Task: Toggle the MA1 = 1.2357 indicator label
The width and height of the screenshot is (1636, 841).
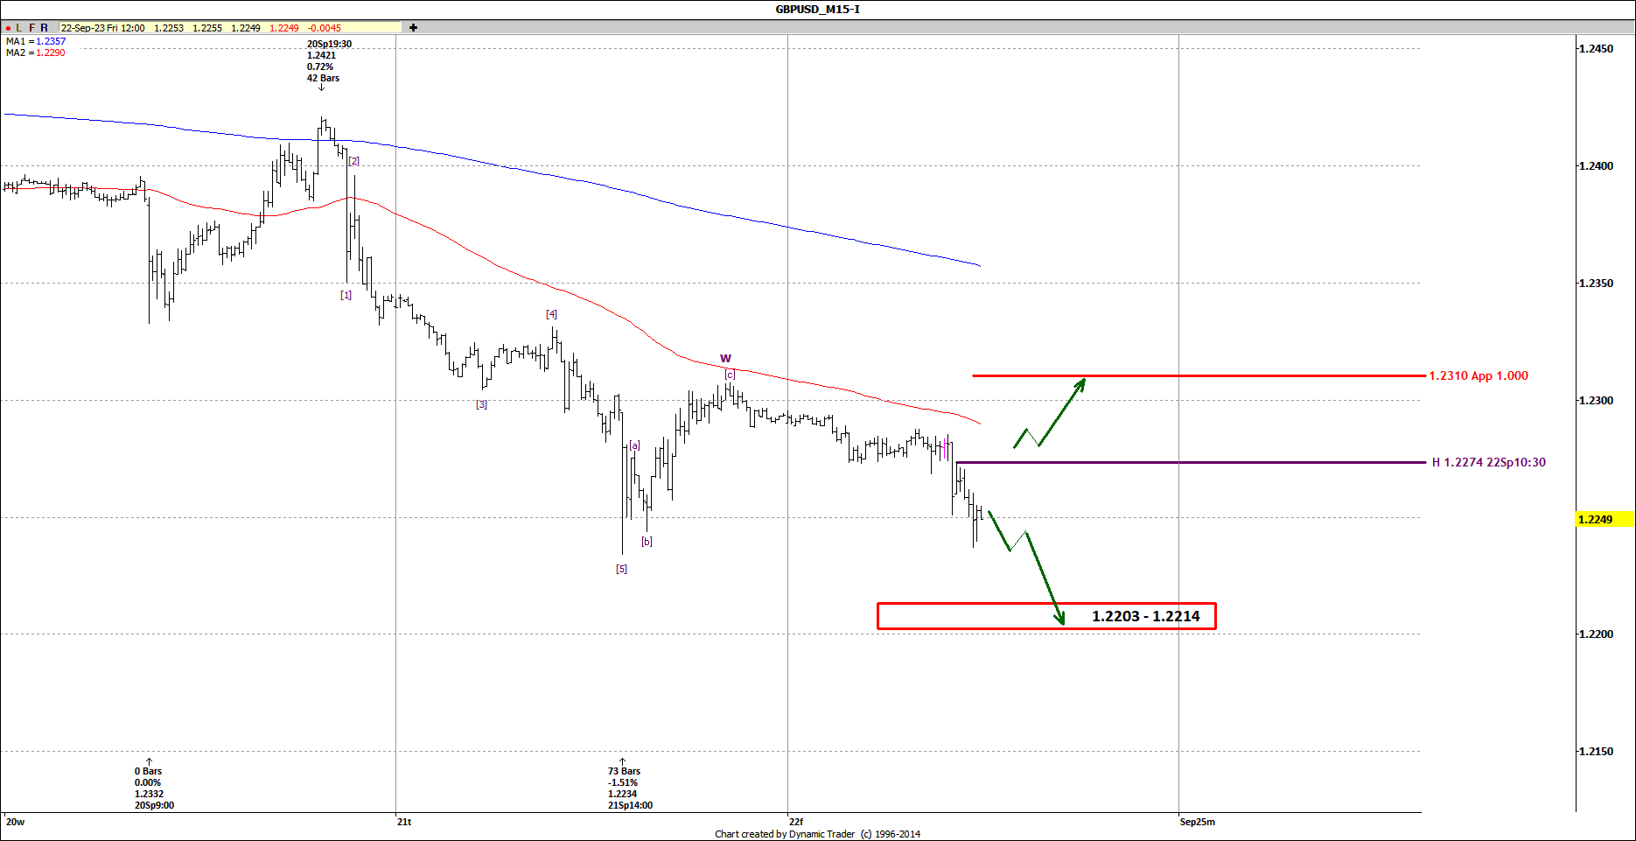Action: pos(35,41)
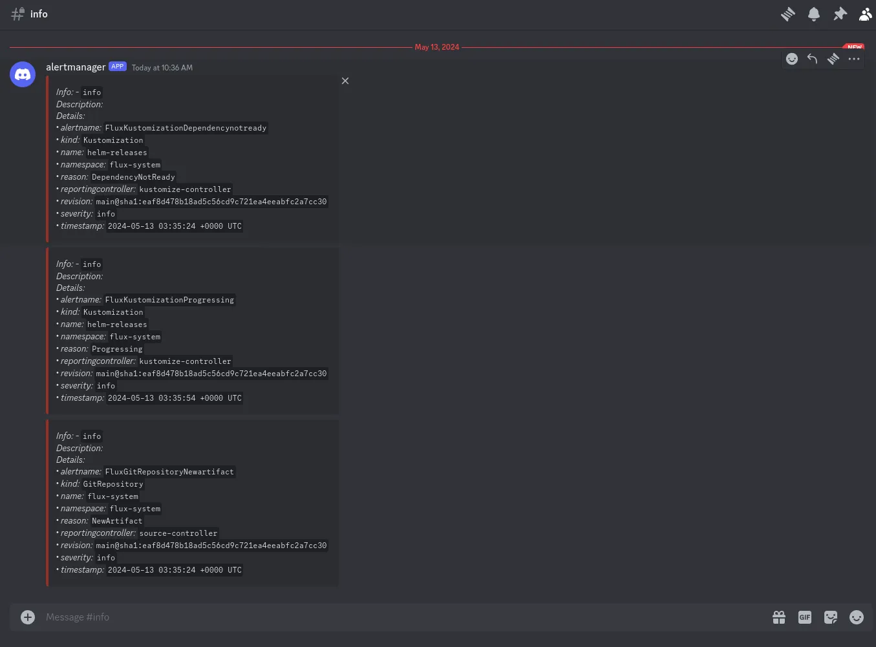Image resolution: width=876 pixels, height=647 pixels.
Task: Add reaction to alertmanager message
Action: pyautogui.click(x=792, y=59)
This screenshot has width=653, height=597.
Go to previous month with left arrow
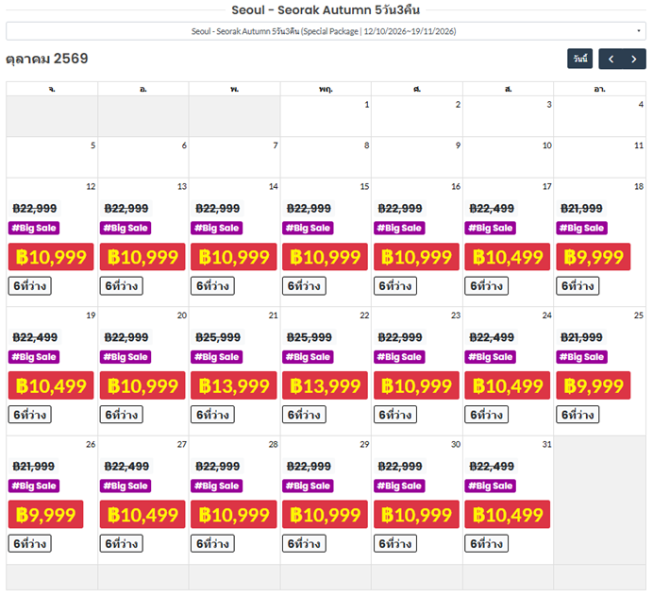click(x=611, y=60)
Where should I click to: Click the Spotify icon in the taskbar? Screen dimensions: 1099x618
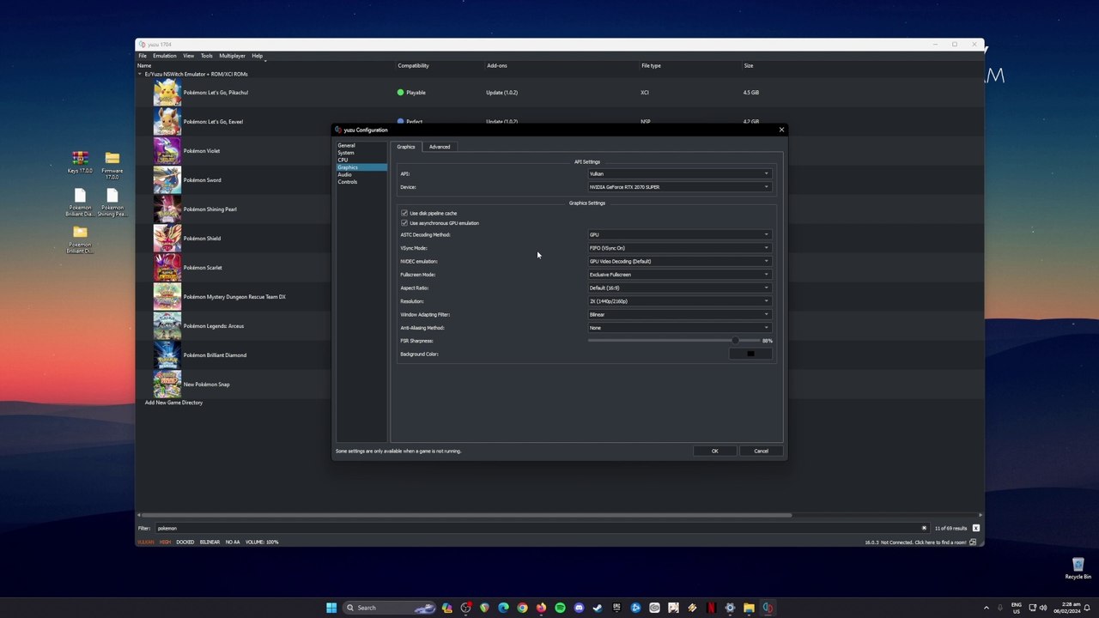560,608
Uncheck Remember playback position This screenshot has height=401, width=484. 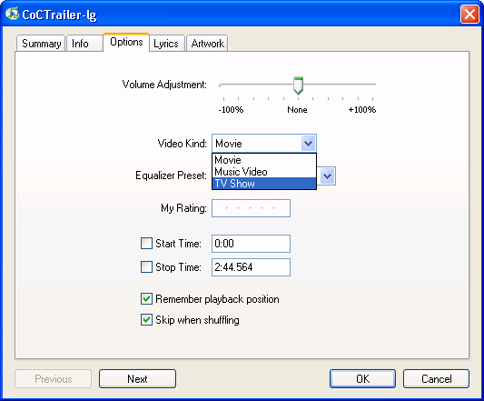(x=146, y=299)
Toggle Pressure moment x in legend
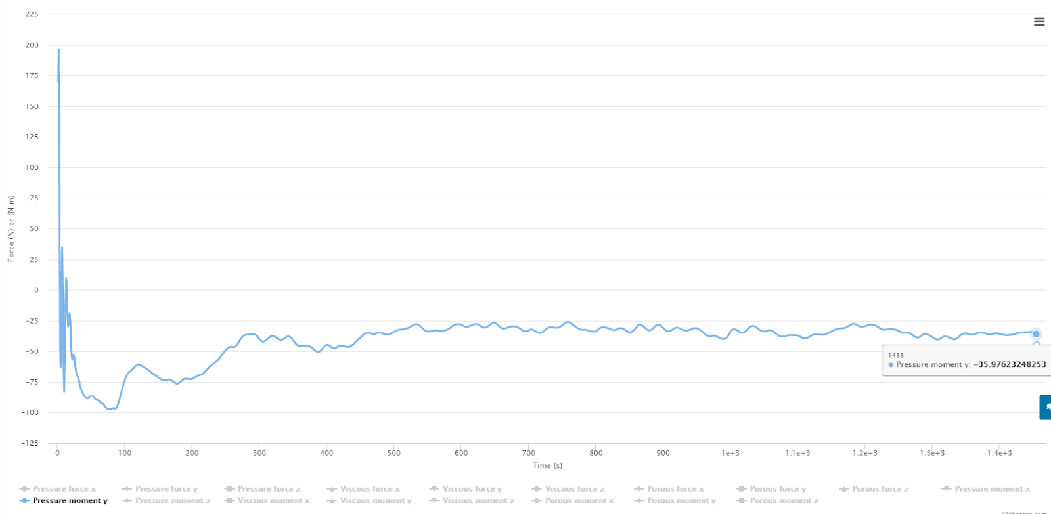Image resolution: width=1051 pixels, height=514 pixels. tap(992, 489)
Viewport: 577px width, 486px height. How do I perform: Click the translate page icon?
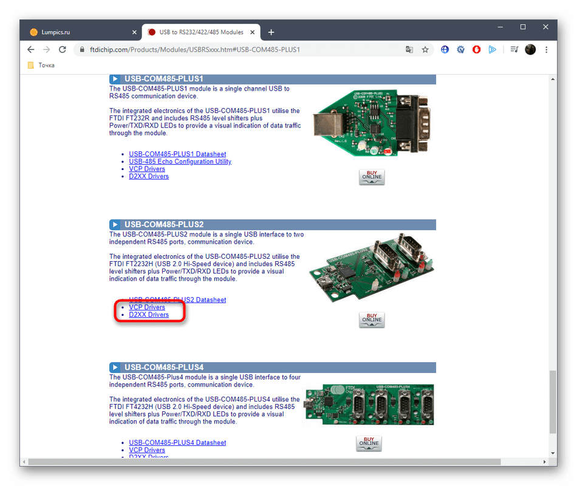tap(409, 49)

************

Transcribe the lines above word for word, beginning with the line that contains "Toggle Pressure moment x in legend" and continuing through the last line. Omit the pictures.

Toggle Pressure moment x in legend
Image resolution: width=1051 pixels, height=514 pixels. tap(992, 489)
Viewport: 577px width, 486px height. How do I perform: Click the translate page icon?
tap(409, 49)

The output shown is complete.